WHAT THE TASK ASKS:
Render every line of the data below as a Markdown table with two columns, Row and Line, putting a running number in Row and leaving out blank lines.

TASK DATA:
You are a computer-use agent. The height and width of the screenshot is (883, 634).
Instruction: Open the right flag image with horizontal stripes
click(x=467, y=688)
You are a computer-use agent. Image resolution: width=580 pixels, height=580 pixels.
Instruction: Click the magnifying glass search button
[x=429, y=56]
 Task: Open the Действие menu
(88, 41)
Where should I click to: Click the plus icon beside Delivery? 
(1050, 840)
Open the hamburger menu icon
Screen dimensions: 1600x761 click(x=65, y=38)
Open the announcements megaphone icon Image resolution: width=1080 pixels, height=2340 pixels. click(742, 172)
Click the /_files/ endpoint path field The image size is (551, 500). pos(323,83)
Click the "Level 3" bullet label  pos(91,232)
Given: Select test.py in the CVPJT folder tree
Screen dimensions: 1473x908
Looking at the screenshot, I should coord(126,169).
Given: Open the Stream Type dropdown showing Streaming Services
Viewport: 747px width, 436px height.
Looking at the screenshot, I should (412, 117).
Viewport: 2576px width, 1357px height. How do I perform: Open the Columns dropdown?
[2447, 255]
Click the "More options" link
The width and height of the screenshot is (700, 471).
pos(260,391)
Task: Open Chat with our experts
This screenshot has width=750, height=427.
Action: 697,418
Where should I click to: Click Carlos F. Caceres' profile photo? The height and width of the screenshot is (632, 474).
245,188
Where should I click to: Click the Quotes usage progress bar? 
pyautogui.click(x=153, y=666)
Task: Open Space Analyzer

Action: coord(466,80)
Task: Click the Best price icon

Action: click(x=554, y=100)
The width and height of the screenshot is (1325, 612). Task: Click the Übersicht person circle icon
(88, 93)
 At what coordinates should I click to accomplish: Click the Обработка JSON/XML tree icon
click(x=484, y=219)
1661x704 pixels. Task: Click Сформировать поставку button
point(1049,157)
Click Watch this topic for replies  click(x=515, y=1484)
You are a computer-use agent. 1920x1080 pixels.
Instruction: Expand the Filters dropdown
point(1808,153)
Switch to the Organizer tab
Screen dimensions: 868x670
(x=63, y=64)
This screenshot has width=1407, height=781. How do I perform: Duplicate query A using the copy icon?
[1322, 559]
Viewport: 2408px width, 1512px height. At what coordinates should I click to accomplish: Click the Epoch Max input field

TASK SOLUTION:
| Row | Line |
|---|---|
| 1 | You are a computer-use agent. The height and width of the screenshot is (883, 634). |
| 2 | Instruction: Open the right flag image with horizontal stripes |
| 3 | click(x=467, y=688) |
| 4 | You are a computer-use agent. Image resolution: width=580 pixels, height=580 pixels. |
| 5 | Instruction: Click the magnifying glass search button |
| 6 | [x=429, y=56] |
| 7 |  Task: Open the Действие menu |
| 8 | (88, 41) |
| 9 | Where should I click to: Click the plus icon beside Delivery?  |
| 10 | (1050, 840) |
| 11 | Open the hamburger menu icon |
| 12 | Screen dimensions: 1600x761 click(x=65, y=38) |
| 13 | Open the announcements megaphone icon Image resolution: width=1080 pixels, height=2340 pixels. click(742, 172) |
| 14 | Click the /_files/ endpoint path field The image size is (551, 500). pos(323,83) |
| 15 | Click the "Level 3" bullet label  pos(91,232) |
| 16 | Given: Select test.py in the CVPJT folder tree |
| 17 | Screen dimensions: 1473x908 |
| 18 | Looking at the screenshot, I should coord(126,169). |
| 19 | Given: Open the Stream Type dropdown showing Streaming Services |
| 20 | Viewport: 747px width, 436px height. |
| 21 | Looking at the screenshot, I should (412, 117). |
| 22 | Viewport: 2576px width, 1357px height. How do I perform: Open the Columns dropdown? |
| 23 | [2447, 255] |
| 24 | Click the "More options" link |
| 25 | The width and height of the screenshot is (700, 471). |
| 26 | pos(260,391) |
| 27 | Task: Open Chat with our experts |
| 28 | This screenshot has width=750, height=427. |
| 29 | Action: 697,418 |
| 30 | Where should I click to: Click Carlos F. Caceres' profile photo? The height and width of the screenshot is (632, 474). |
| 31 | 245,188 |
| 32 | Where should I click to: Click the Quotes usage progress bar?  |
| 33 | pyautogui.click(x=153, y=666) |
| 34 | Task: Open Space Analyzer |
| 35 | Action: coord(466,80) |
| 36 | Task: Click the Best price icon |
| 37 | Action: click(x=554, y=100) |
| 38 | The width and height of the screenshot is (1325, 612). Task: Click the Übersicht person circle icon |
| 39 | (88, 93) |
| 40 |  At what coordinates should I click to accomplish: Click the Обработка JSON/XML tree icon |
| 41 | click(x=484, y=219) |
| 42 | 1661x704 pixels. Task: Click Сформировать поставку button |
| 43 | point(1049,157) |
| 44 | Click Watch this topic for replies  click(x=515, y=1484) |
| 45 | You are a computer-use agent. 1920x1080 pixels. |
| 46 | Instruction: Expand the Filters dropdown |
| 47 | point(1808,153) |
| 48 | Switch to the Organizer tab |
| 49 | Screen dimensions: 868x670 |
| 50 | (x=63, y=64) |
| 51 | This screenshot has width=1407, height=781. How do I perform: Duplicate query A using the copy icon? |
| 52 | [1322, 559] |
| 53 | Viewport: 2408px width, 1512px height. At what coordinates should I click to accomplish: Click the Epoch Max input field |